L’appétit de dépense de l’État
et des collectivités locales est insatiable, on le sait. Alors comment
continuer à dépenser lorsqu’il faut réduire les déficits publics au risque de
perdre la confiance des marchés et des agences de notation ? Les hauts
fonctionnaires, toujours très imaginatifs dans ce domaine, ont inventé pour
cela le « PPP », le Partenariat public-privé.
La construction d’un
équipement public oblige l’État ou la région à accroître son endettement, ce
qui est de plus en plus mal perçu. Pour éviter cela, une structure juridique
dédiée au projet est mise en place, le PPP, qui réunit les entreprises
concernées et des représentants de la puissance publique. Et c’est ce PPP qui
s’endette, et se remboursera en percevant des versements de l’État, pendant
une ou plusieurs décennies. Des versements plutôt qu’un emprunt, pour l’État
l’avantage est évident : sa dette n’augmente pas !

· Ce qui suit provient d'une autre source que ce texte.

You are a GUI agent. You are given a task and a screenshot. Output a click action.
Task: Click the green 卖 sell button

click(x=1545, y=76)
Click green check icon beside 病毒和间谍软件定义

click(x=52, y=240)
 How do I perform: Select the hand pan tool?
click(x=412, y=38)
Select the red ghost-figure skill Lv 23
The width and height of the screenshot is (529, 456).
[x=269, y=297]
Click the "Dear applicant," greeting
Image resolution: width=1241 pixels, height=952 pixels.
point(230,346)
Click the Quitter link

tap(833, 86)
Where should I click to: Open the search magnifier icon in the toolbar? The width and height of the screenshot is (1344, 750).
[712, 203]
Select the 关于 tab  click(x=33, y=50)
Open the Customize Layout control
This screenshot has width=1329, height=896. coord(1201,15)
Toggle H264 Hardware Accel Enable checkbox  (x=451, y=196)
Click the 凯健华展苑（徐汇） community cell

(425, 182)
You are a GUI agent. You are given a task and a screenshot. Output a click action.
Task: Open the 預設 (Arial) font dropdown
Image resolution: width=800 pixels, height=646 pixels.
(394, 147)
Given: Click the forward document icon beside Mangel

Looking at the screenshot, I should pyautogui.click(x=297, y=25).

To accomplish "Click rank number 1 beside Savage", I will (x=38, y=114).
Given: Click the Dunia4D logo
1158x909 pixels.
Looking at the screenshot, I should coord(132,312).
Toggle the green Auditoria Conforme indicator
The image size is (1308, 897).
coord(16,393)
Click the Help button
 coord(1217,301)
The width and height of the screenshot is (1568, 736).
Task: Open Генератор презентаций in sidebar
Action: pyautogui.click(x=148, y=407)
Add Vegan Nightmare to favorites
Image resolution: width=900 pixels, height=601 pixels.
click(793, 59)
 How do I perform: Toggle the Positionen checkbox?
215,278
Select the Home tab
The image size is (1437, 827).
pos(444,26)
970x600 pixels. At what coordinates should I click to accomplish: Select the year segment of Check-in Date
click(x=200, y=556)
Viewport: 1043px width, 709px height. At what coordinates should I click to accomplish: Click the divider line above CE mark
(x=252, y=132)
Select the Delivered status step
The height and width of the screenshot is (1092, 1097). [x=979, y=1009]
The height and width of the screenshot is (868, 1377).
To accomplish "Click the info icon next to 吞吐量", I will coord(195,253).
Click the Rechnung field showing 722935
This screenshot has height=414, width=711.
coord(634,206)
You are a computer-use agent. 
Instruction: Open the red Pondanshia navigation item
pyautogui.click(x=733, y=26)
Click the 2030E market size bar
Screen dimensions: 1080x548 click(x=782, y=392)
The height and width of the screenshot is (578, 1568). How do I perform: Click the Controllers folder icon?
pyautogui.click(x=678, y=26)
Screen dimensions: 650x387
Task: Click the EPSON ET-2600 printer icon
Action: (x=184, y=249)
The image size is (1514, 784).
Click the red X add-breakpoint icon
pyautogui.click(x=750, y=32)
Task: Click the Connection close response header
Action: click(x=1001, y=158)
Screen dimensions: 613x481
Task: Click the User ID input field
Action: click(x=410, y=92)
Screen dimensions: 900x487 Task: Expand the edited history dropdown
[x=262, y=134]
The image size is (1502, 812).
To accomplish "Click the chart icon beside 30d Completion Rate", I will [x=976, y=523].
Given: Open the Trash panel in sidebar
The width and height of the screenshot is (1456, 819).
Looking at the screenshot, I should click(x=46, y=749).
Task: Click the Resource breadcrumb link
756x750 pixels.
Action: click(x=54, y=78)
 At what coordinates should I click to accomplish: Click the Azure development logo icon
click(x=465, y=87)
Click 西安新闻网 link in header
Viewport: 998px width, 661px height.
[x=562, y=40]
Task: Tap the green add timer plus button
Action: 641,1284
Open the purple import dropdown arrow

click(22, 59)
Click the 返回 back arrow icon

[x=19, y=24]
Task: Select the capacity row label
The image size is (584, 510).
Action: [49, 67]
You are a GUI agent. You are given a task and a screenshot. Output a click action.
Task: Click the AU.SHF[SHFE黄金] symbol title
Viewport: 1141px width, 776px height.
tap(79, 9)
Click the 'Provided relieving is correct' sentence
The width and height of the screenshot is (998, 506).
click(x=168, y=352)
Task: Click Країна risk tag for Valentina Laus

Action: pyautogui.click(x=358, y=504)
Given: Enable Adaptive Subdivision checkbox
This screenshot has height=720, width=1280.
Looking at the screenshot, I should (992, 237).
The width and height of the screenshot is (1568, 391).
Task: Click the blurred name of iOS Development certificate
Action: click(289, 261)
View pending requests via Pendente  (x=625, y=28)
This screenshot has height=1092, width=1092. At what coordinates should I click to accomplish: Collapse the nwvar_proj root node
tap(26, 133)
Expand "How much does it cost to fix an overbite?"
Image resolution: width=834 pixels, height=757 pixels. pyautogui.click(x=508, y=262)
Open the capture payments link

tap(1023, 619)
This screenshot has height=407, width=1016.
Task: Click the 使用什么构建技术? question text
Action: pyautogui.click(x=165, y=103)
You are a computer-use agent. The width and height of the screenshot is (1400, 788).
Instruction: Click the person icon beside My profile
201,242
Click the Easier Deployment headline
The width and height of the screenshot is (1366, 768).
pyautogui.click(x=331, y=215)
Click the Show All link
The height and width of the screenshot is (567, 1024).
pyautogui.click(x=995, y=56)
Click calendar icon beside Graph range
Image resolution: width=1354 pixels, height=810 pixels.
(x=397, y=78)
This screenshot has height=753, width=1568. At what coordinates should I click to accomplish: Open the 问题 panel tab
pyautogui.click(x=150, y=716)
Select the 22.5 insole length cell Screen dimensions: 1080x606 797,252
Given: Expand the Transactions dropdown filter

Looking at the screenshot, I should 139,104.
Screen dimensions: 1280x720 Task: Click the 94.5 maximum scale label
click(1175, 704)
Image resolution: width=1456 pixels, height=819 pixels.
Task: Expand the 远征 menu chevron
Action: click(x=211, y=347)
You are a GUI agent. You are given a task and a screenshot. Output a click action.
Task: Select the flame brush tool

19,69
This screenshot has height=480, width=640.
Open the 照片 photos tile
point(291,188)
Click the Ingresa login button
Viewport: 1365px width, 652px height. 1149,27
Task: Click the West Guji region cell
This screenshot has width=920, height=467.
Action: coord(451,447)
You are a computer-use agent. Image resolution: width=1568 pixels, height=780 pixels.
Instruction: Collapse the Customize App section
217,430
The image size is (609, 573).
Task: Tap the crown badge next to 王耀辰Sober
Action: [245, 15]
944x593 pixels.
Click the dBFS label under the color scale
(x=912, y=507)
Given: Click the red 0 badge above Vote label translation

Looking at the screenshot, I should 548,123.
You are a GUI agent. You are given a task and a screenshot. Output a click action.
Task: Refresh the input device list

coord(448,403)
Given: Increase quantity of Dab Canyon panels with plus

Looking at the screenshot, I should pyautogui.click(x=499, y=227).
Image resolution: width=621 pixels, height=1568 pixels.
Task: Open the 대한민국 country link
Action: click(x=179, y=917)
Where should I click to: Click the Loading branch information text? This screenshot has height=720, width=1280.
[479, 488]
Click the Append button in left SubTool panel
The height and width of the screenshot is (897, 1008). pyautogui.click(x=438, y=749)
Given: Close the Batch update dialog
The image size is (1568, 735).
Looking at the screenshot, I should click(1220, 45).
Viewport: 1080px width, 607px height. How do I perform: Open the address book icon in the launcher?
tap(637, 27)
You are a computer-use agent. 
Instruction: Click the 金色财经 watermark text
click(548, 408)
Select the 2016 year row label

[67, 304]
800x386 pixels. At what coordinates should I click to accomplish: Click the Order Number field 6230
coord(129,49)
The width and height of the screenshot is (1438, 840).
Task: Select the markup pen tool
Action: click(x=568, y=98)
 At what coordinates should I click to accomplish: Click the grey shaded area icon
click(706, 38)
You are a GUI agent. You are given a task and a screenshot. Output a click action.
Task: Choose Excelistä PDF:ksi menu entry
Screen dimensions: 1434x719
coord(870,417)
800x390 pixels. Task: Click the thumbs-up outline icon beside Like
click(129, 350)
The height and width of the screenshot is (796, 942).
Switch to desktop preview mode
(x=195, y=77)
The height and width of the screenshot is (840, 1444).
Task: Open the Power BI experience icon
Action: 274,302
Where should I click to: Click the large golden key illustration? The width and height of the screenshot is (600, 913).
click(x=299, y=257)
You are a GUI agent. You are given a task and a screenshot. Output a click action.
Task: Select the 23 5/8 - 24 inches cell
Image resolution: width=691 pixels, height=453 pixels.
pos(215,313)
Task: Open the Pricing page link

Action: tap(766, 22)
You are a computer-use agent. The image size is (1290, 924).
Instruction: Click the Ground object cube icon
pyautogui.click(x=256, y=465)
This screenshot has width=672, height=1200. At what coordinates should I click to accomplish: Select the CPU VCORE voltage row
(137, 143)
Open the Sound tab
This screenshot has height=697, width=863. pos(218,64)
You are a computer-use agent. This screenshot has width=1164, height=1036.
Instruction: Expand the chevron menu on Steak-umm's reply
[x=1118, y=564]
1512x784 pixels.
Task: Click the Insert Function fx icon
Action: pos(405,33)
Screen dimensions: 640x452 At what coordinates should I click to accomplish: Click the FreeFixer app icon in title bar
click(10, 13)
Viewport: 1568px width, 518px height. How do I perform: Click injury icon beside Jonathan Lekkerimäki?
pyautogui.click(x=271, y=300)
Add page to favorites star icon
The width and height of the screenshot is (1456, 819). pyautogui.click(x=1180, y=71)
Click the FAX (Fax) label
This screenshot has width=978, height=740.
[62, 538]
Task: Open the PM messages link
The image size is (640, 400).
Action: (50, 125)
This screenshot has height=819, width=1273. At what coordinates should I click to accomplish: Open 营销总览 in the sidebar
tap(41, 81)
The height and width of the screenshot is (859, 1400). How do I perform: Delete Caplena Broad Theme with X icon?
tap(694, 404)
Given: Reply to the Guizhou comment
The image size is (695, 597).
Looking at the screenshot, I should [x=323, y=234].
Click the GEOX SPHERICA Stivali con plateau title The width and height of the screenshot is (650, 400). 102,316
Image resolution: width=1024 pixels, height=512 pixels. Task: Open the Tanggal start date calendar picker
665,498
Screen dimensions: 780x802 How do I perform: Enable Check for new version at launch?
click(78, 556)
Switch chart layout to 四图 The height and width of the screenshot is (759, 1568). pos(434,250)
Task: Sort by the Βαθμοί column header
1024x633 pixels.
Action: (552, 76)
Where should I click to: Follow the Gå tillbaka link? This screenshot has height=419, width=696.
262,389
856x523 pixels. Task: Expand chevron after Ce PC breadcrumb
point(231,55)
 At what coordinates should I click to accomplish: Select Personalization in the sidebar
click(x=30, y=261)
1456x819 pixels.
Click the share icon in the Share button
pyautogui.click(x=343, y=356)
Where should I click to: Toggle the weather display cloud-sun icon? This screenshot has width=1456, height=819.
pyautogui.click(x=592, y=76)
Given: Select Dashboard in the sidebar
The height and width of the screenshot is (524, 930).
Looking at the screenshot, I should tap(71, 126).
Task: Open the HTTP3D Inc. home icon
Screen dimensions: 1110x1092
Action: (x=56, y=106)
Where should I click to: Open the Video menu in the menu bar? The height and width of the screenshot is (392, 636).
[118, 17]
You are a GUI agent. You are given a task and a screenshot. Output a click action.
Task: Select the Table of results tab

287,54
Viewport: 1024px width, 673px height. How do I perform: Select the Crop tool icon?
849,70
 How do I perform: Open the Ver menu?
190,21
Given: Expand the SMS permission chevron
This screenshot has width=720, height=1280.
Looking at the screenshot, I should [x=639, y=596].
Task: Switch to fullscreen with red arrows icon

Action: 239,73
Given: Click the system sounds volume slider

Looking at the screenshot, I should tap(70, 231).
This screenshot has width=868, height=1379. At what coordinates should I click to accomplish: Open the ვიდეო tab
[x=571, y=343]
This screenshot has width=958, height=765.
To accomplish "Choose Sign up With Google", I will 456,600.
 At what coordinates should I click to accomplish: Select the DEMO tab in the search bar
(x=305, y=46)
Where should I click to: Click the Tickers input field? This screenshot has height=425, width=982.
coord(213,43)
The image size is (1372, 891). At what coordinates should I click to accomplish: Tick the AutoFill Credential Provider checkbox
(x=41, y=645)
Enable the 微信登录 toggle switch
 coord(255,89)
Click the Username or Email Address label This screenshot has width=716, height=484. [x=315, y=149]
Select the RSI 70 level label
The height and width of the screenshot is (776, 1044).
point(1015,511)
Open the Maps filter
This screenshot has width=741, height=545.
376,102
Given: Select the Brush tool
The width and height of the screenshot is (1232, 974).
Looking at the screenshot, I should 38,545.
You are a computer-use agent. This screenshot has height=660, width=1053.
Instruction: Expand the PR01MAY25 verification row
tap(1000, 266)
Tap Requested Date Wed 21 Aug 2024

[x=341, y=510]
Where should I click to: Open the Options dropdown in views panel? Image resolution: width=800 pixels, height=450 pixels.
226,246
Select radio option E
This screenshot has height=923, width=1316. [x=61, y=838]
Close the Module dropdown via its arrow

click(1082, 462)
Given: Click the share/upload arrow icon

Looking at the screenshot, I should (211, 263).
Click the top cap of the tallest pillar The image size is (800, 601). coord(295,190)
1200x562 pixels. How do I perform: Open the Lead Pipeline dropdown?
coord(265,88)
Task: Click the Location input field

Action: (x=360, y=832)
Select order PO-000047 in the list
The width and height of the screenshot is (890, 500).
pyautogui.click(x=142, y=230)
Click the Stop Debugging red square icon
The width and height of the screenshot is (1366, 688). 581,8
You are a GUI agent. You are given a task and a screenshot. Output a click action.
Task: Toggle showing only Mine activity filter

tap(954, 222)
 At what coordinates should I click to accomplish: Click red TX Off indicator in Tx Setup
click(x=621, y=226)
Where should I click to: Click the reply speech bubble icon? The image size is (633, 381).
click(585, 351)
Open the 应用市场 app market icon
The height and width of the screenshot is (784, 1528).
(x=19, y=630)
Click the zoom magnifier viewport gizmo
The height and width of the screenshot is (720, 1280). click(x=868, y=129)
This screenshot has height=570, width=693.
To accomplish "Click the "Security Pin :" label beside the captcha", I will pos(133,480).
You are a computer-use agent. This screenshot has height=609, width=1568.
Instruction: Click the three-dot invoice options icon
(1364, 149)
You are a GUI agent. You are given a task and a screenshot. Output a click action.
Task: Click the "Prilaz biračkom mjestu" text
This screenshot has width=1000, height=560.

L’État utilise ici exactement
le même procédé qu’il reproche aux banques, le hors bilan, en l’occurrence un
SPV (Special Purpose Vehicle), qui permet d’isoler des risques dans une
structure opaque. Car les versements vont bien sûr peser sur les dépenses
publiques, et surtout les termes du contrat indiquent systématiquement qu’en
cas de recettes moindres que prévues, c’est l’État qui doit compenser le manque
à gagner.
Le Royaume-Uni fait figure de
précurseur dans ce domaine, et il a pu constater la dérive des coûts, ce qui
l’a amené à restreindre son utilisation des PPP. Pas en France où, depuis
2004, 41 milliards d’euros ont été engagés de cette façon, par l’État et les
collectivités locales. Les dérapages sont déjà nombreux. Par exemple, le
Musée des Civilisations de l’Europe et de la Méditerranée (Mucem) de
Marseille, a été audité par la Cour des comptes : coût de la construction :
30 millions, charges financières : 26,7 millions, maintenance : 34 millions !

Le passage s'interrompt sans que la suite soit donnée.